Other important methodological procedures that should be considered in CPP research include the drug’s time course, the number of conditioning sessions, and the sensory modalities used to discriminate between environments. Generally, drugs that have a slow onset and a long duration of action (e.g., phenobarbital) are not good reinforcers, and consequently, may not readily establish CPPs. For drugs that have potent rewarding properties, fewer conditioning sessions will be needed to establish a CPP (e.g., amphetamine), whereas drugs with weaker rewarding properties may require more conditioning sessions (e.g., nicotine). Finally, sensory modalities should be appropriate for the species being used. For example, visual cues are a poor choice for albino rats, whereas olfactory cues are an excellent choice for these rats. Tactile and auditory cues are also good choices when using rodents.
4.3. TRAINING AND TESTING
Several days of free access to all environments allows the animal to habituate to the apparatus, eliminating novelty as a confounding variable. Baseline data should be determined as an average amount of time spent in each chamber over 3–5 days. The length of time necessary to determine baselines depends on the environmental differences between apparatus chambers. Generally, distinct environments require fewer baseline sessions, whereas less distinct or ambiguous environments require more baseline sessions.

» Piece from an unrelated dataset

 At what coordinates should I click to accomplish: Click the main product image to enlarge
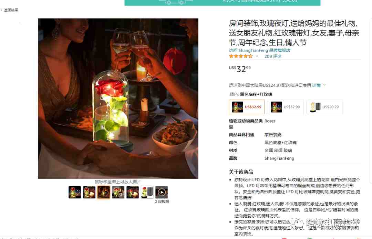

The testing of subjects is performed in a non-manipulated state. The percentage of time spent in each chamber is tabulated during the test session. If the animal spends more time in the chamber associated with treatment, the researcher can infer that the experimental manipulation had a rewarding effect on the affective state of the animal. If the opposite were to occur, then the researcher can infer that the experimental manipulation had an aversive effect on the affective state of the animal. Designs that include a novel chamber (e.g., the center chamber of a three-chamber shuttle box) do not allow free access to the novel chamber during the habituation period.
4.4. DRUG STUDIES USING THE CONDITIONED PLACE PREFERENCE PARADIGM
The CPP paradigm has been widely used in pharmacology, behavioral science, and neuroscience research. A recent database search of Pubmed (http://www.pubmed.gov) using the keywords “conditioned place preference” yielded 1398 results. The CPP paradigm has not simply been used as a screening tool for drug abuse potential, but has been used to study neurotransmitters, brain areas, genes, signaling pathways, and other mechanisms mediating the rewarding (or aversive) effects of drugs. The drugs studied in CPP have been the subject of many reviews [3,4]. Generally, psychostimulants and opiates reliably produce a CPP in this paradigm. For example, systemic administration of cocaine, amphetamine, and nicotine have been found to produce a CPP after two or three pairings in rats and mice [5–14]. In addition, CPP has been established with opiates, such as morphine, heroin, and buprenorphine, as well as drugs from other classes, including the CNS depressants ethanol and diazepam, the cannabinoid receptor agonist delta-9-tetrahydrocannabinal (THC), and the adrenoceptor agonist clonidine [15–19,8,20–32]. Many of these compounds also produce CPA, depending on the dose administered. For example, nicotine produces CPP in rats that are administered doses between 0.4 and 0.8 mg/kg., whereas higher doses are reported to produce CPA [5,33]. Similar findings have been shown with other drugs, such as morphine and the psychostimulant apomorphine [34–39].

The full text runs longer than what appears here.